Ao vender produtos para a área militar, as empresas não só ganham um novo cliente, como se beneficiam da possibilidade de melhorar seus produtos para o mercado civil. A BluePex incorporou uma série de recursos criados com o Exército na nova versão de seu antívírus, que será lançada em maio. O produto vai ganhar até novo nome: AVware Defesa BR. "O Exército acaba funcionando como uma vitrine muito importante para conquistar a confiança dos clientes", diz Jefferson Penteado, presidente da companhia.
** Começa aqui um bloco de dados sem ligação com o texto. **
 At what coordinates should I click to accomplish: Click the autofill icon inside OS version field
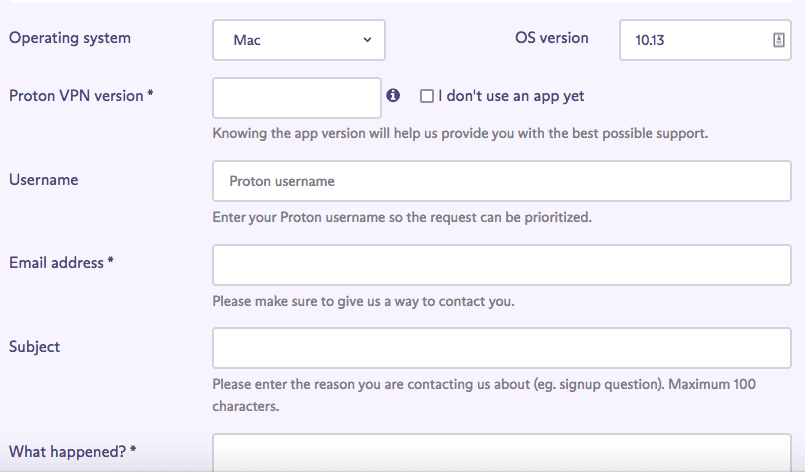(778, 40)
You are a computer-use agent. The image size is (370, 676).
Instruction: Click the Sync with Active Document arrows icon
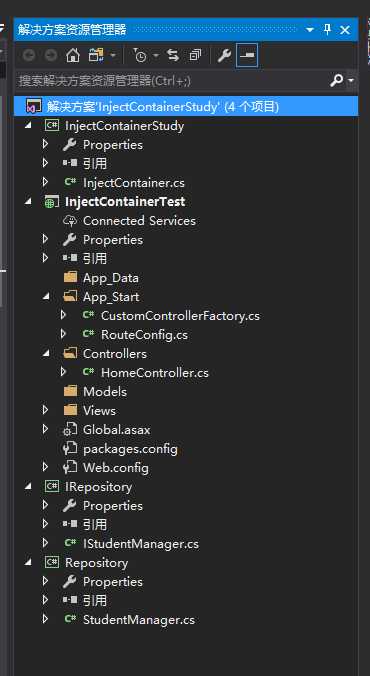173,55
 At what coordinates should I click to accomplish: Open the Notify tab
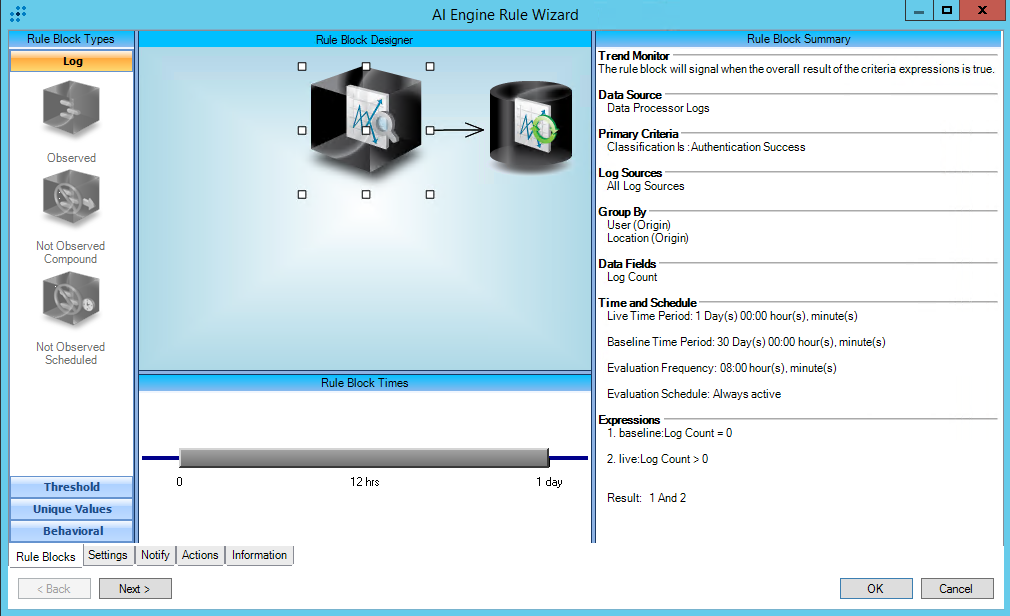point(155,555)
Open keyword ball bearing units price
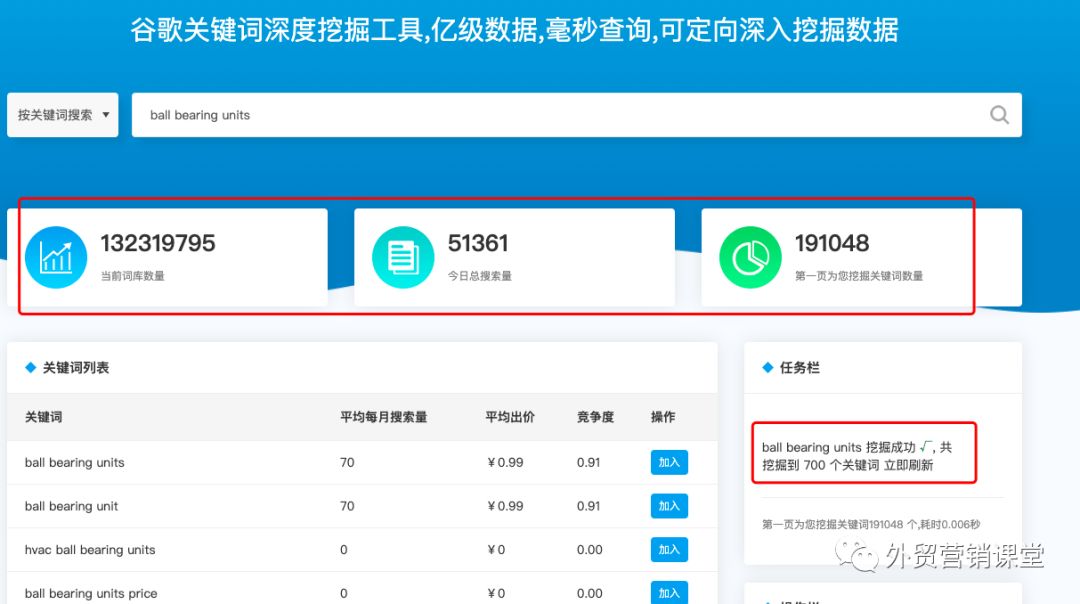1080x604 pixels. (x=90, y=593)
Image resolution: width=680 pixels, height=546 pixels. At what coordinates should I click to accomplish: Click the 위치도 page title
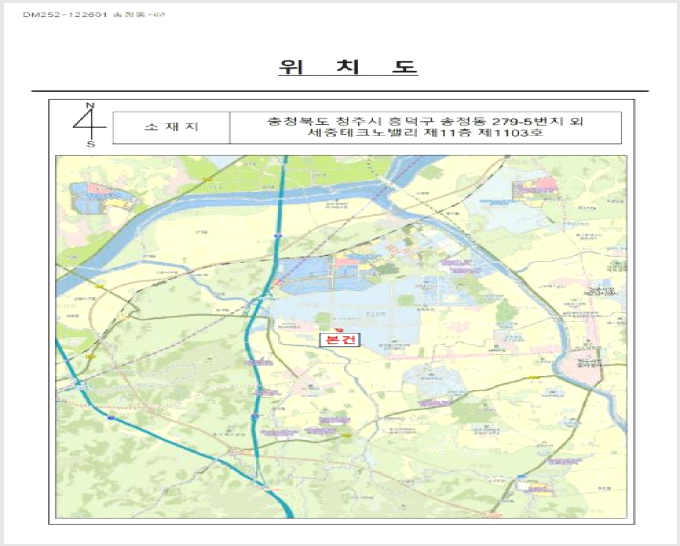pos(348,67)
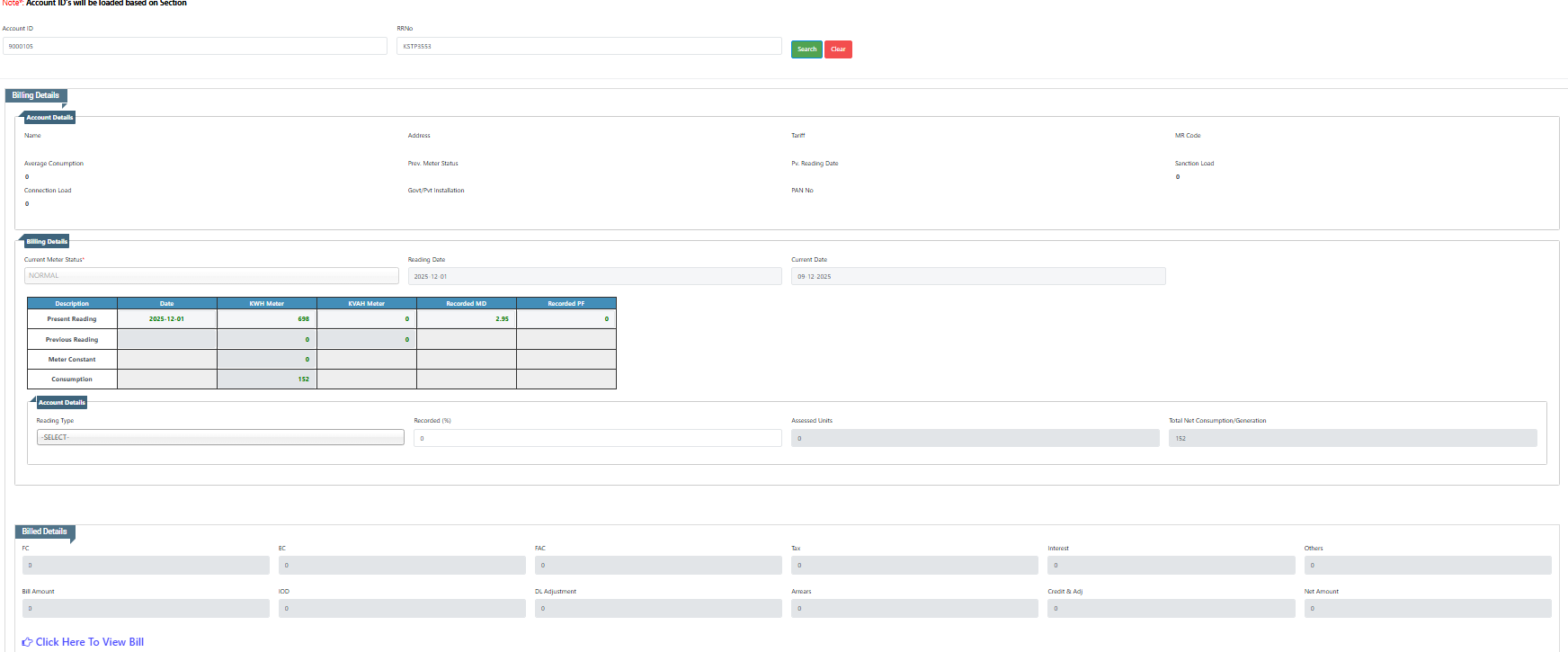Screen dimensions: 1568x652
Task: Click the Recorded MD present reading cell
Action: [466, 319]
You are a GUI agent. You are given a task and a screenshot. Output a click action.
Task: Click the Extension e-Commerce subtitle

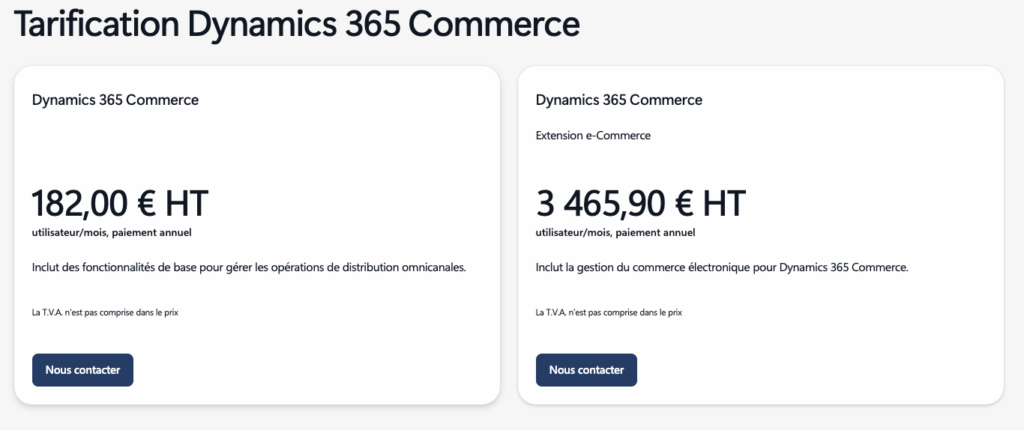(x=593, y=134)
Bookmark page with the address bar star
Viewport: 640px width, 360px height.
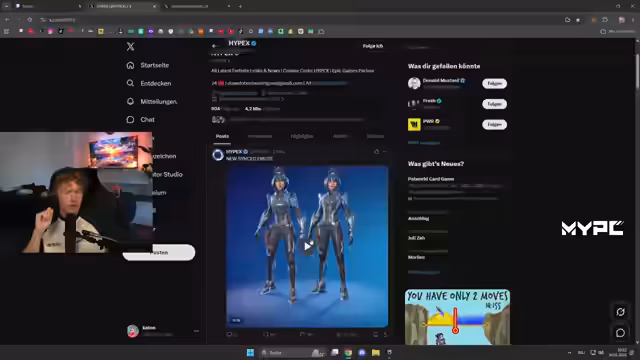click(x=578, y=20)
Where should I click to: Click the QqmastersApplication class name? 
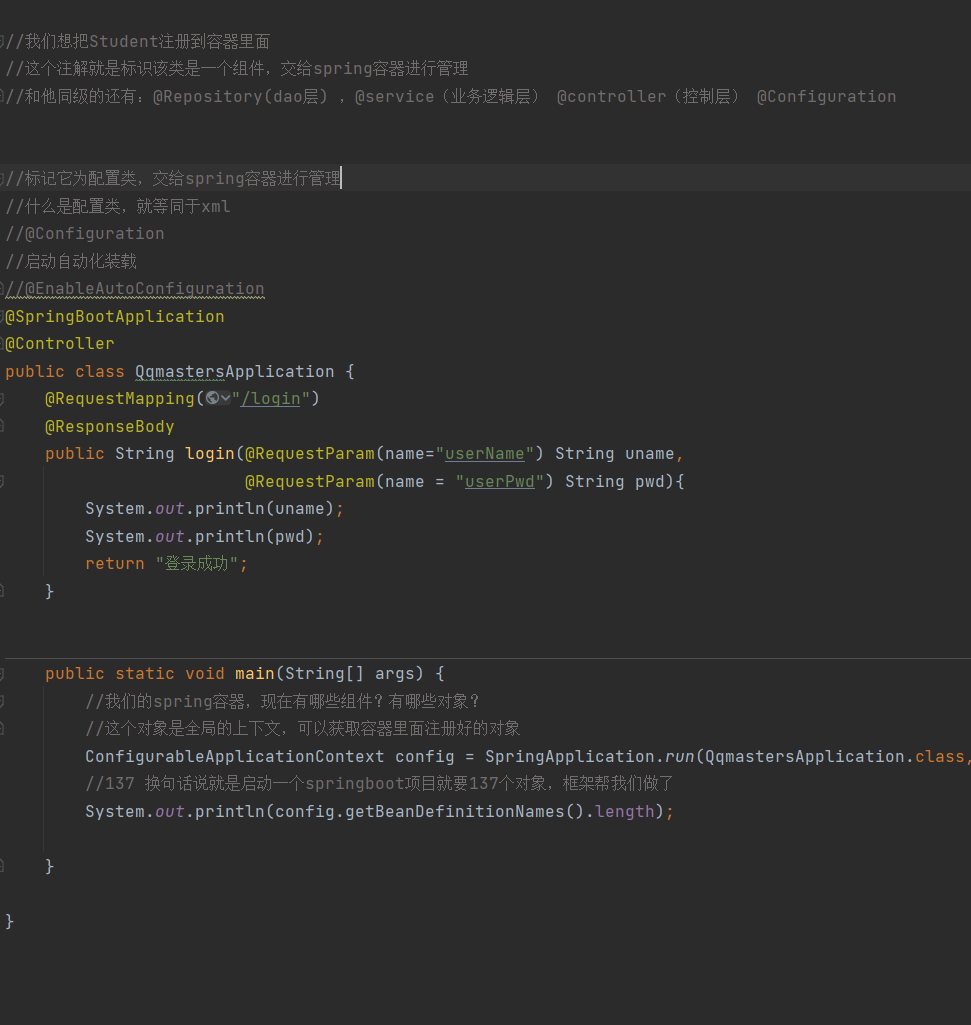(x=234, y=372)
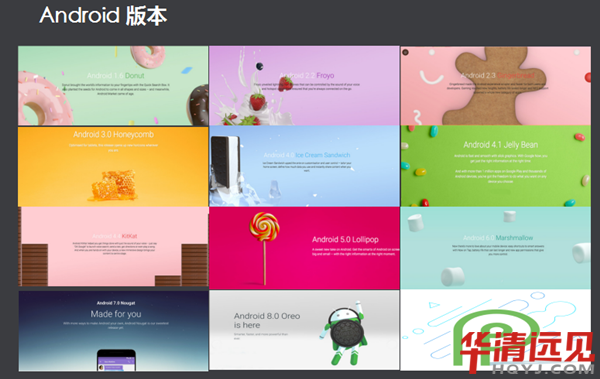Click the green Android P logo
This screenshot has width=600, height=379.
(x=494, y=338)
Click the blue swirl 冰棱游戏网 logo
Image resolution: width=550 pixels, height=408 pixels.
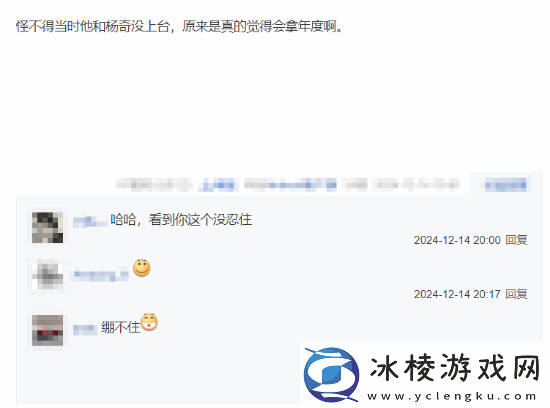click(331, 374)

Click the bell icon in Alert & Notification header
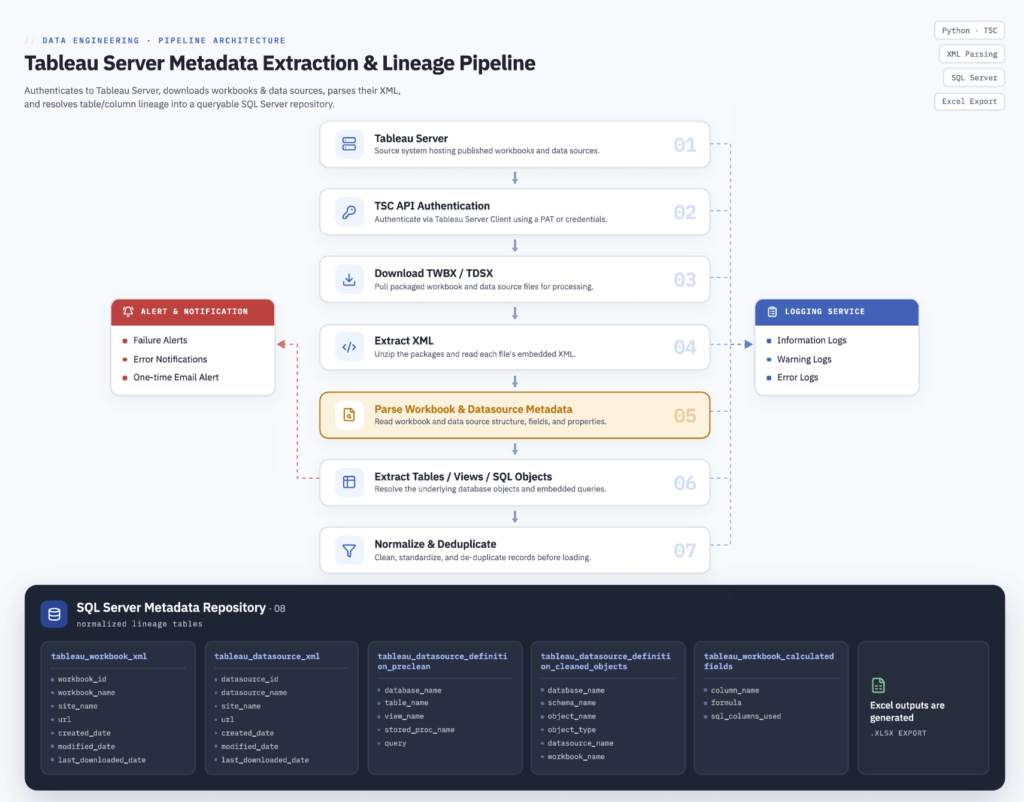(128, 312)
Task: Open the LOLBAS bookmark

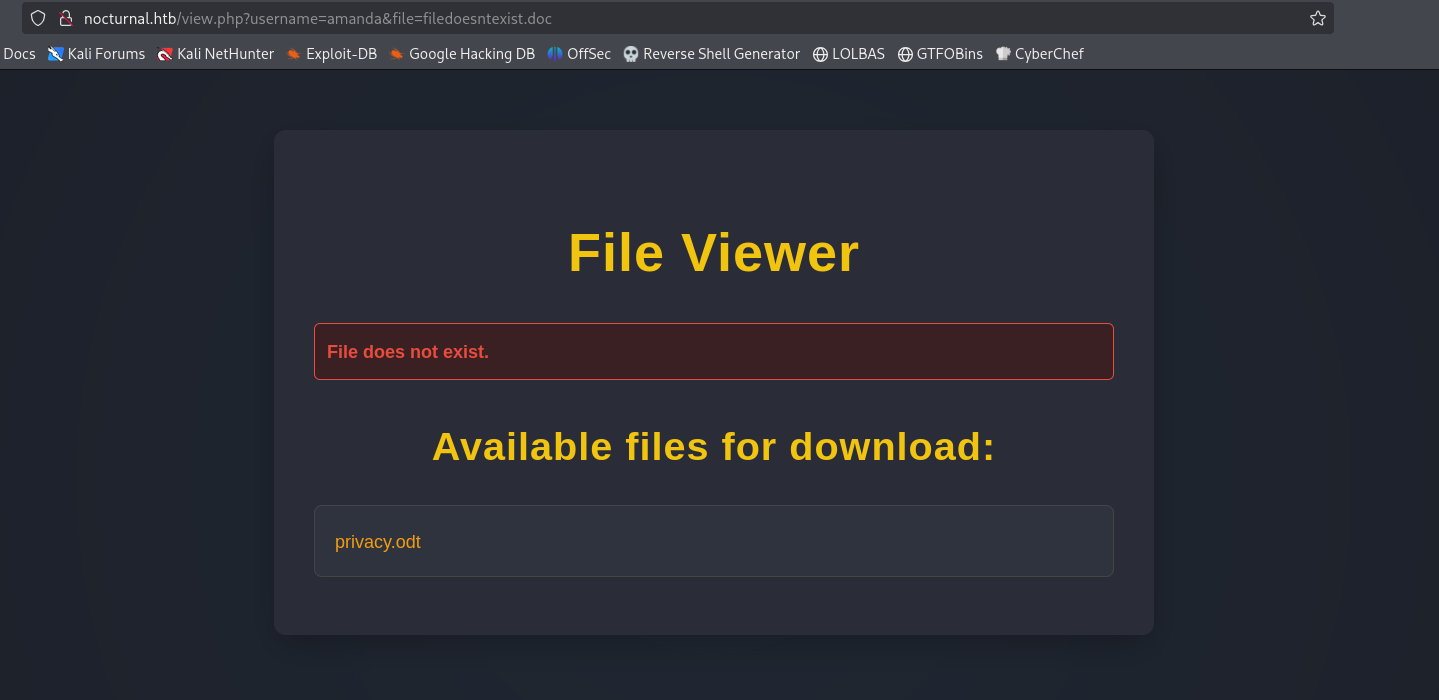Action: click(848, 54)
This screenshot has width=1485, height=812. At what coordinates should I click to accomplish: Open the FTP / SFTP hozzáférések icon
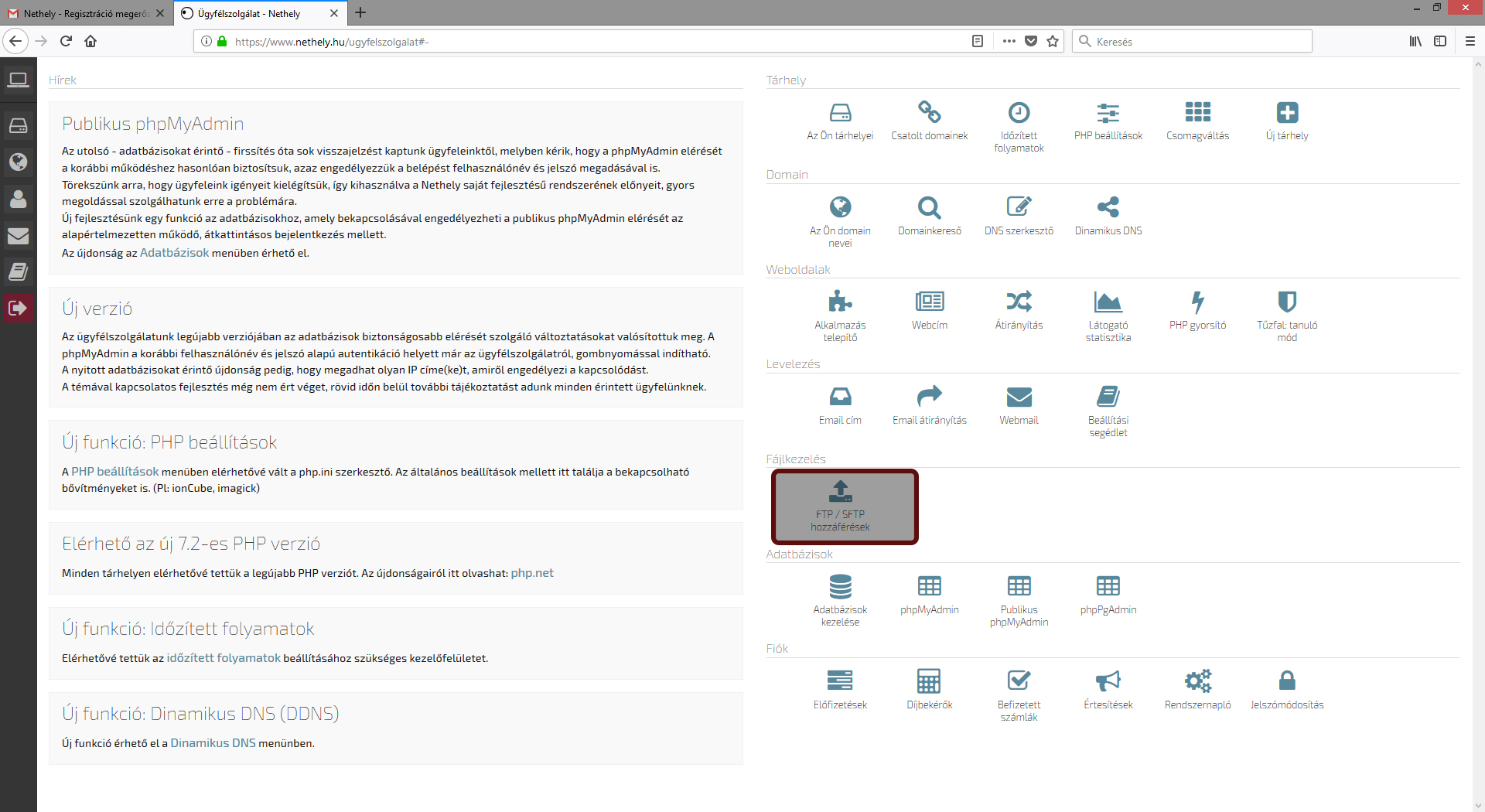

Na avaliação de Rodrigo Acioli, analista do Departamento de Institutos de Pesquisa em Áreas Estratégicas da Financiadora de Estudos e Projetos (Finep), o desenvolvimento de tecnologias nacionais é importante para evitar problemas de suprimento e no uso de determinados sistemas, além de melhorar as negociações com fornecedores internacionais. "Quando você tem tecnologias próprias, o nível das discussões muda", afirma o especialista.
A independência tecnológica também pode ter efeitos positivos na exportação. Pelas regras internacionais, se uma empresa brasileira criar um tanque e usar sistemas desenvolvidos em outros países, o fornecedor pode impedir a venda do veículo brasileiro para nações com os quais seu próprio país tenha restrições na área de defesa.
Nos últimos anos, a Finep definiu as áreas de defesa e segurança pública como parte de seus alvos principais. Um dos projetos patrocinados foi um sistema de navegação robótica que pode ser usado em aviões, submarinos e até carros não tripulados, em desenvolvimento pela Mogai Tecnologia. "A ideia já existia, mas sem esse recurso [R$ 1,86 milhão], nunca teríamos apostado no desenvolvimento, por conta do custo", diz Franco Machado, fundador Mogai. A tecnologia começou a ser vendida a empresas no ano passado. Entre os clientes está a Petrobras. A expectativa é testar o sistema com um carro sem motorista em 2013.